Tips to Challenge Our Stories
Our blog post for September was about the idea of stories, inspiration and service. Stories are a powerful mechanism that can facilitate, or stifle, growth. Many of us have the illusion that our past is static, fixed in history . . . and yet, memory is really fluid. What we recall, the stories we tell ourselves, impacts what we think we are capable of.
We can take the opportunity to explore our own stories . . .to understand with new perspectives who we are, what we have accomplished and what we are capable of going forward.
What do you tell yourself about your strengths and weaknesses?
Think of sentences that start with:
I could never
- I always finish second.
- I could never stand up in front of people.
- I don’t lead – I follow.
Where did these ideas come from? What are the stories behind them?
Are they true today? What other stories could you tell yourself?
Carol Dweck talks about having a growth mindset rather than a fixed mindset. A growth mindset recognizes that we can change, grow and develop if we expend the effort. A fixed mindset limits us by thinking that who we are, what we are able to do. . . is static. We cannot change.

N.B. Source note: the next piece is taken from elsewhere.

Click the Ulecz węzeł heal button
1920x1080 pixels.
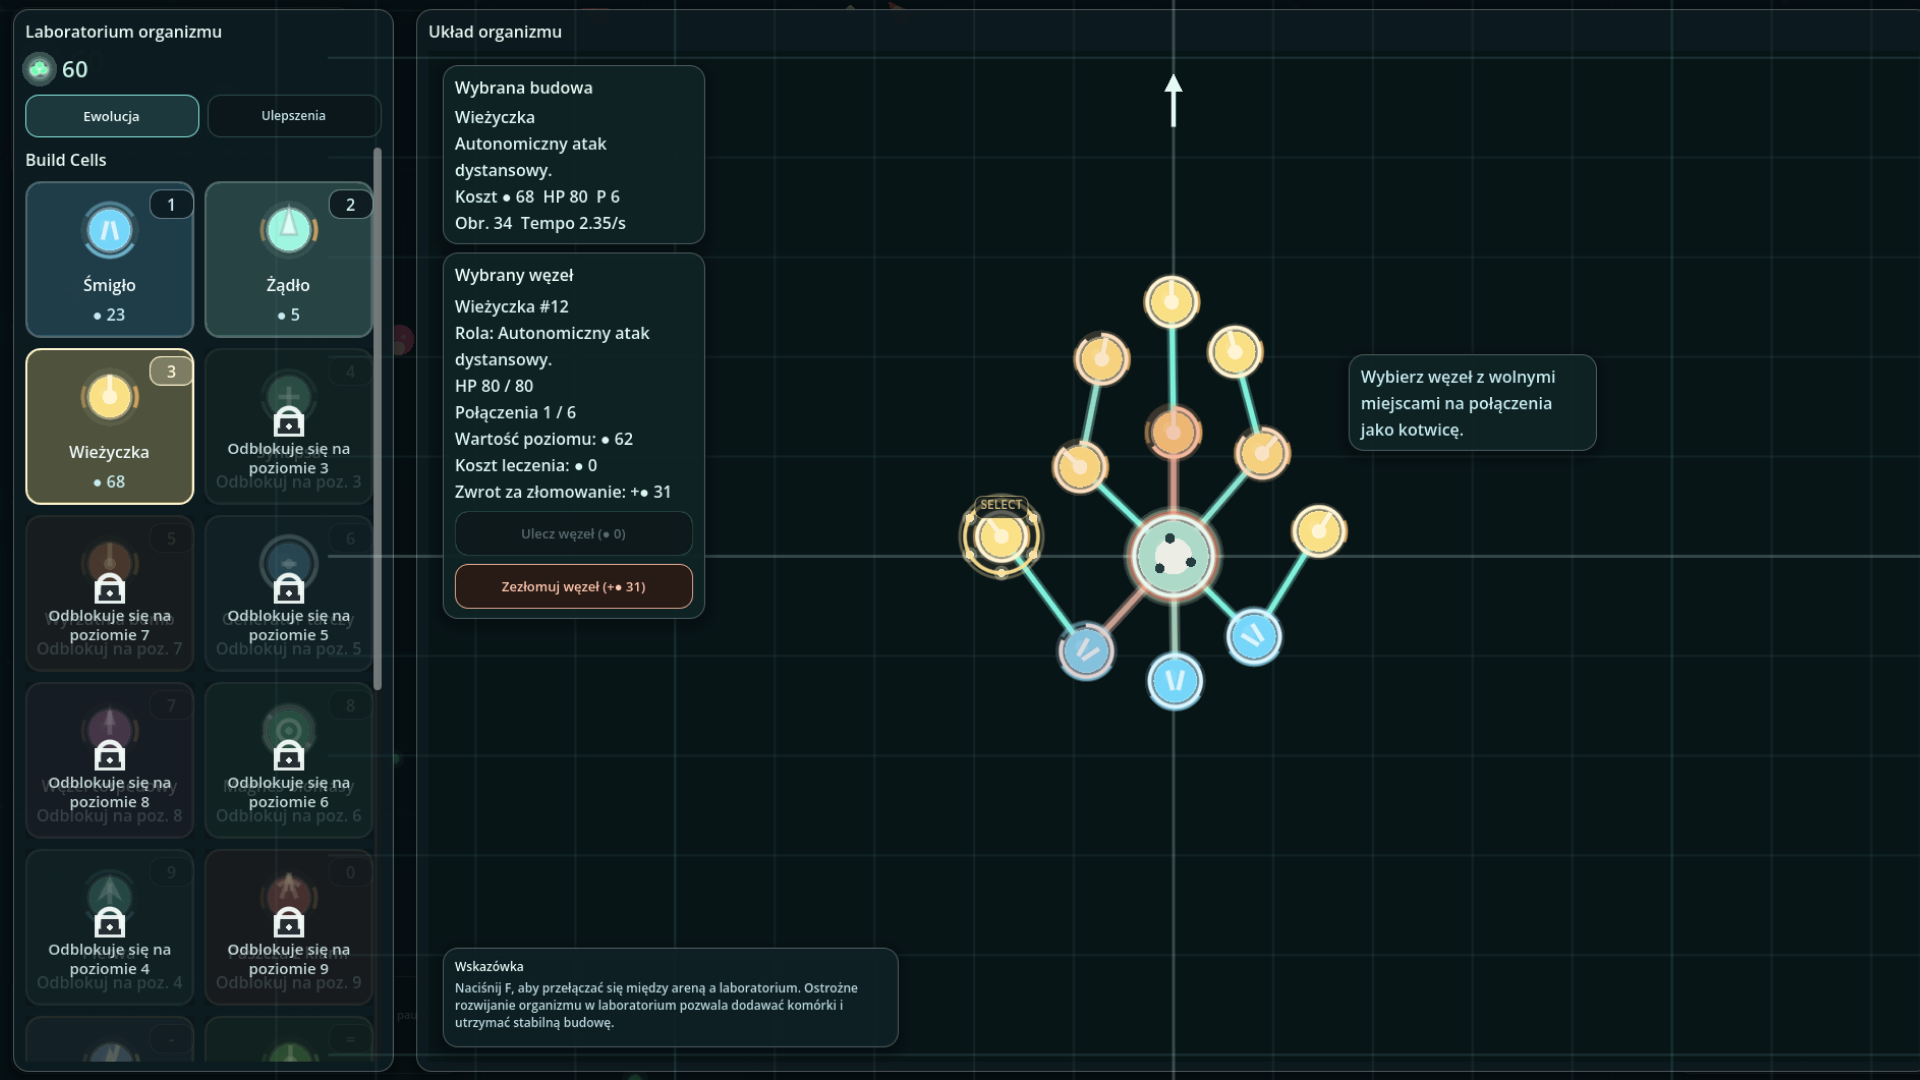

In her research, she found that people with a growth mindset were able to accomplish more.
- I finished second, what do I need to do to finish first next time?
- I haven’t presented publicly, yet
- We all lead from where we are . . . how do I influence others?
How could you change your stories to change your thinking?
Dweck, Carol S. (2006). Mindset: The New Psychology of Success – How We Can Learn to Fulfill our Potential. New York: Ballantine Books.